> **SELECTED EXCERPT**:
((
Background information
- Born: Eliz Surhantakyan 26 March 1913 Arapgir, Ottoman Empire
- Died: 28 June 2007 (aged 94) Istanbul, Turkey
- Genres: Turkish folk music

= Zehra Bilir =

Turkish folk singer (1913–2007)

Zehra Bilir (March 26, 1913, in Arapgir, Ottoman Empire - June 28, 2007, in Istanbul, Turkey) was a renowned Turkish folk singer of Armenian descent. She was known as the Edith Piaf of Turkey.

== Life ==
Zehra Bilir was born Eliz Surhantakyan in Arapgir. In an article published in the Armenian newspaper Agos, it was suggested that Zehra Bilir's real Armenian name was Eliza Ölçüyan. Her father Harutyun, went to fight for the Ottoman Empire during the First World War but has never returned. Eliz had two sisters and a brother who her mother couldn't look after on her own. Therefore, her mother married a Turkish man and Eliz always believed that her step-father was in fact her real father. Her Turkish father gave her the name Zehra which she believed was her real name during her adolescence. But in an interview on Sabah (newspaper) she said that she changed her name when she was 22 when she married her second husband. This eventually became the name she was known by. After receiving her primary school education at the local elementary school, she and her family moved to Istanbul in 1927. After working alongside a hatter, she then began to take musical notation and solfeggio lessons from famed Armenian musician Artaki Candan-Terzian.

== Death ==
Zehra Bilir died on June 28, 2007, at the age 94 years in a nursing home. She is buried in Zincirlikuyu Cemetery.
))
> **INPUT DATA**:
((
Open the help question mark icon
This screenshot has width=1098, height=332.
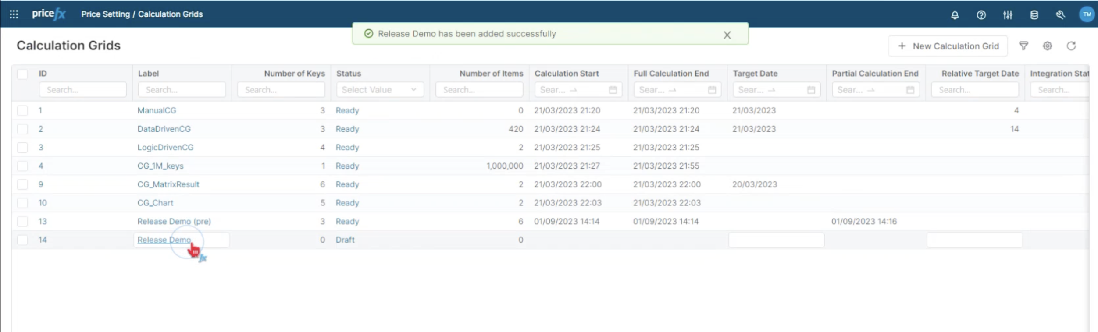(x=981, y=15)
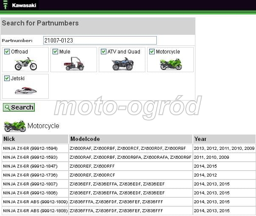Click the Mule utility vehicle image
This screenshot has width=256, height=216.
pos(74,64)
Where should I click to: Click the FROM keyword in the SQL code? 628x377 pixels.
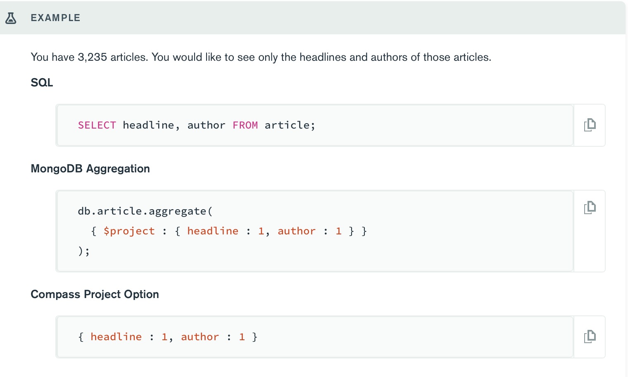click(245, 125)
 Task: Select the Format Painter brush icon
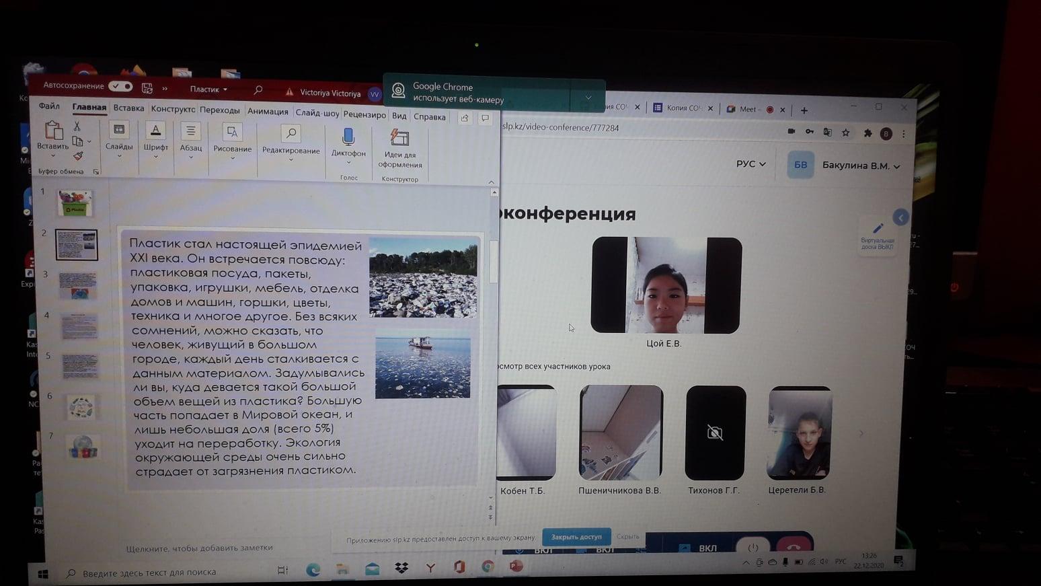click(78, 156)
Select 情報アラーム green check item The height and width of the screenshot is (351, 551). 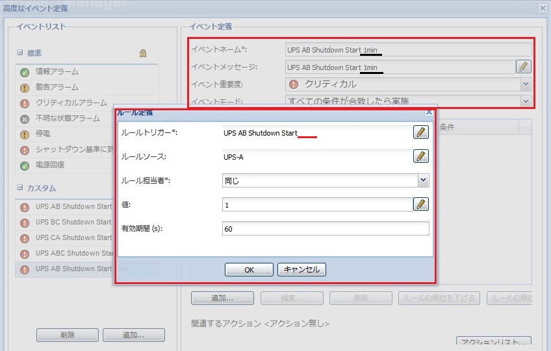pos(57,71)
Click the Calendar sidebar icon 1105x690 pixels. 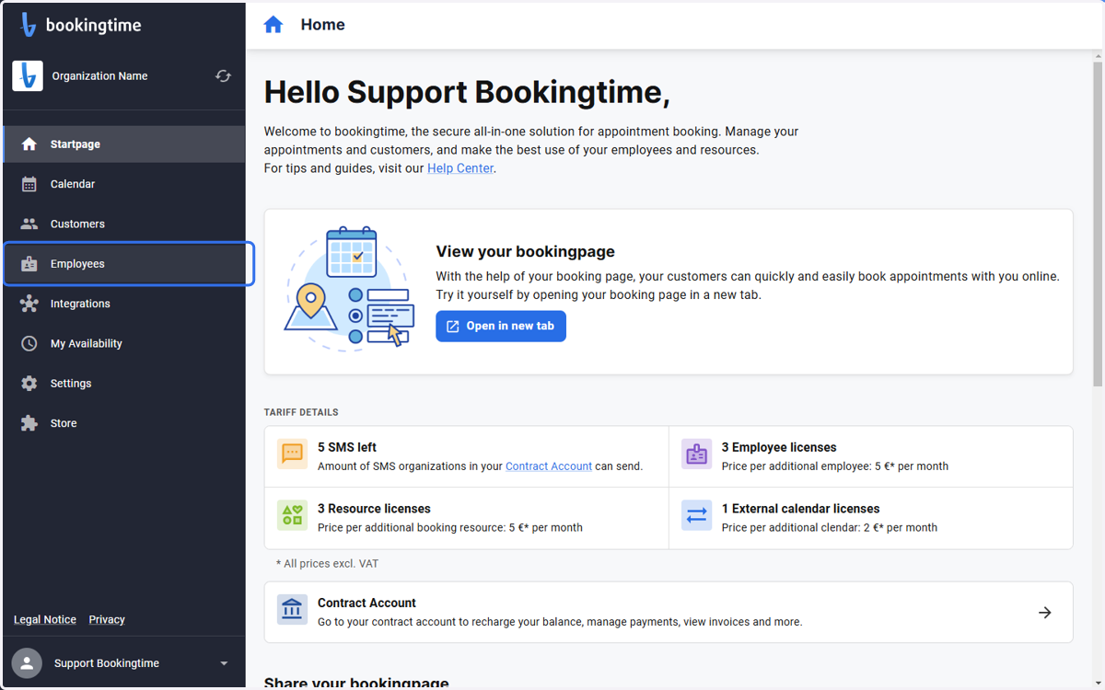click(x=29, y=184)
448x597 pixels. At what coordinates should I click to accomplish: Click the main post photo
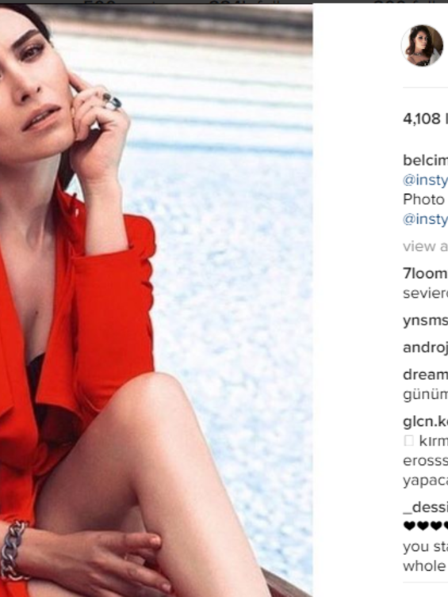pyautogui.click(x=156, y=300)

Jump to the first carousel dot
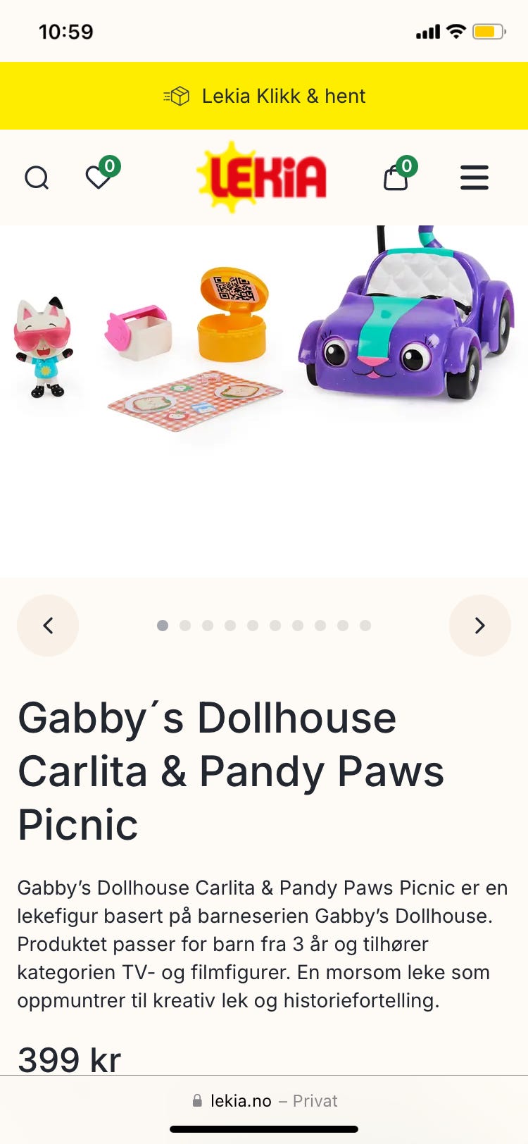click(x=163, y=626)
))
((
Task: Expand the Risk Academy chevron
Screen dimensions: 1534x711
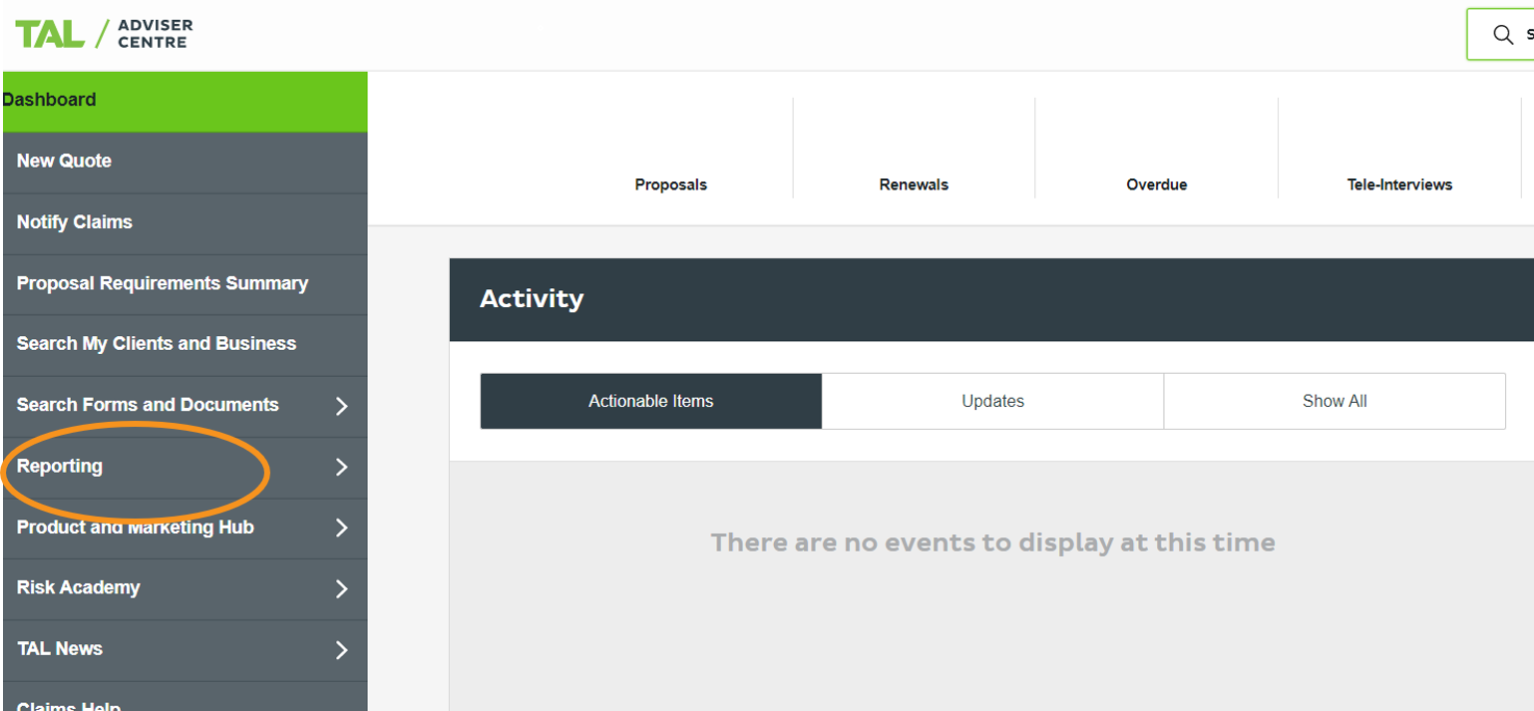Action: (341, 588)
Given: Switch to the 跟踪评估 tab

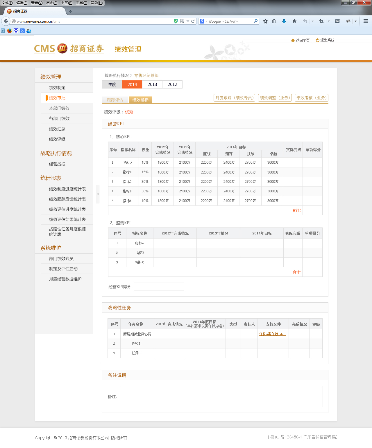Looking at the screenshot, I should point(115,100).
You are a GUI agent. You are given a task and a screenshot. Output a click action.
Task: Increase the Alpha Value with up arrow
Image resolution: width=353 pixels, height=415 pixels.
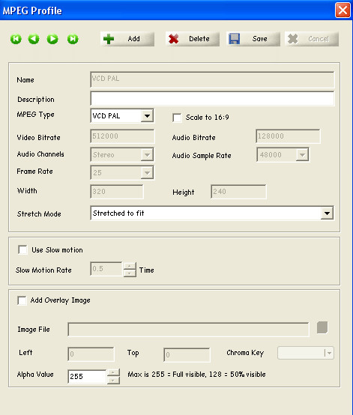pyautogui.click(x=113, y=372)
))
> **TASK DIRECTIONS**:
Using the text on Zehra Bilir above, answer these:
(a) From whom did she take musical notation and solfeggio lessons?
(b) In what year did she and her family move to Istanbul?
(c) In which cemetery is she buried?

> **ANSWER TO THIS EXERCISE**:
(a) Artaki Candan-Terzian
(b) 1927
(c) Zincirlikuyu Cemetery